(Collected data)
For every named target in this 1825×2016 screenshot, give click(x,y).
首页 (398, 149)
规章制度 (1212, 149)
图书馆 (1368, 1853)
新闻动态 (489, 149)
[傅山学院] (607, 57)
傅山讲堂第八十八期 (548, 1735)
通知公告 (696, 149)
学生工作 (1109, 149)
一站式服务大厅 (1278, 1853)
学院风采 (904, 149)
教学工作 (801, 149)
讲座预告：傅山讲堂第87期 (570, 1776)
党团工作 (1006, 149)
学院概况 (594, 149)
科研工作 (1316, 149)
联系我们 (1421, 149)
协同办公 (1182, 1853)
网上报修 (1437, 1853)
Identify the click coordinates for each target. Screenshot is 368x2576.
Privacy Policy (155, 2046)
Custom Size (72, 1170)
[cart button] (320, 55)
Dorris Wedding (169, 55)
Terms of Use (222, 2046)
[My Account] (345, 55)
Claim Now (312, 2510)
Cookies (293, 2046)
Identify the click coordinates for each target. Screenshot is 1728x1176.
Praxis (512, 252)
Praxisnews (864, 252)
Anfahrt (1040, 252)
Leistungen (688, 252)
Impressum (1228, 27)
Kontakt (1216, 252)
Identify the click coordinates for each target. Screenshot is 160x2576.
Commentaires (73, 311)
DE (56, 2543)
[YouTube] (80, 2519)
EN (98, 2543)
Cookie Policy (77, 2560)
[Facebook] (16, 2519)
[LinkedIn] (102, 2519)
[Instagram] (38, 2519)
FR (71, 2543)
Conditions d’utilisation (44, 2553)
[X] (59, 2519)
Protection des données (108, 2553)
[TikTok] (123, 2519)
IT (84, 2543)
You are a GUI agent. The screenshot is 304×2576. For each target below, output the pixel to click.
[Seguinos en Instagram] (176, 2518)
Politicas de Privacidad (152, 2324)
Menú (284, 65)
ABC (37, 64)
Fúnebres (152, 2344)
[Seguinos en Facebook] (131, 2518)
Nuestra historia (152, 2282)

[Your task]
Retype all of the entries precisely as they are.

[Solution]
For every named target in this 1825×2016 screenshot, give click(x,y).
首页 (398, 149)
规章制度 (1212, 149)
图书馆 (1368, 1853)
新闻动态 (489, 149)
[傅山学院] (607, 57)
傅山讲堂第八十八期 (548, 1735)
通知公告 (696, 149)
学生工作 (1109, 149)
一站式服务大厅 (1278, 1853)
学院风采 (904, 149)
教学工作 (801, 149)
讲座预告：傅山讲堂第87期 (570, 1776)
党团工作 (1006, 149)
学院概况 (594, 149)
科研工作 (1316, 149)
联系我们 (1421, 149)
协同办公 (1182, 1853)
网上报修 (1437, 1853)
Identify the click coordinates for each target. Screenshot is 368x2576.
Privacy Policy (155, 2046)
Custom Size (72, 1170)
[cart button] (320, 55)
Dorris Wedding (169, 55)
Terms of Use (222, 2046)
[My Account] (345, 55)
Claim Now (312, 2510)
Cookies (293, 2046)
Identify the click coordinates for each target. Screenshot is 1728x1176.
Praxis (512, 252)
Praxisnews (864, 252)
Anfahrt (1040, 252)
Leistungen (688, 252)
Impressum (1228, 27)
Kontakt (1216, 252)
Identify the click coordinates for each target. Screenshot is 160x2576.
Commentaires (73, 311)
DE (56, 2543)
[YouTube] (80, 2519)
EN (98, 2543)
Cookie Policy (77, 2560)
[Facebook] (16, 2519)
[LinkedIn] (102, 2519)
[Instagram] (38, 2519)
FR (71, 2543)
Conditions d’utilisation (44, 2553)
[X] (59, 2519)
Protection des données (108, 2553)
[TikTok] (123, 2519)
IT (84, 2543)
You are a GUI agent. The screenshot is 304×2576. For each target below, output the pixel to click.
[Seguinos en Instagram] (176, 2518)
Politicas de Privacidad (152, 2324)
Menú (284, 65)
ABC (37, 64)
Fúnebres (152, 2344)
[Seguinos en Facebook] (131, 2518)
Nuestra historia (152, 2282)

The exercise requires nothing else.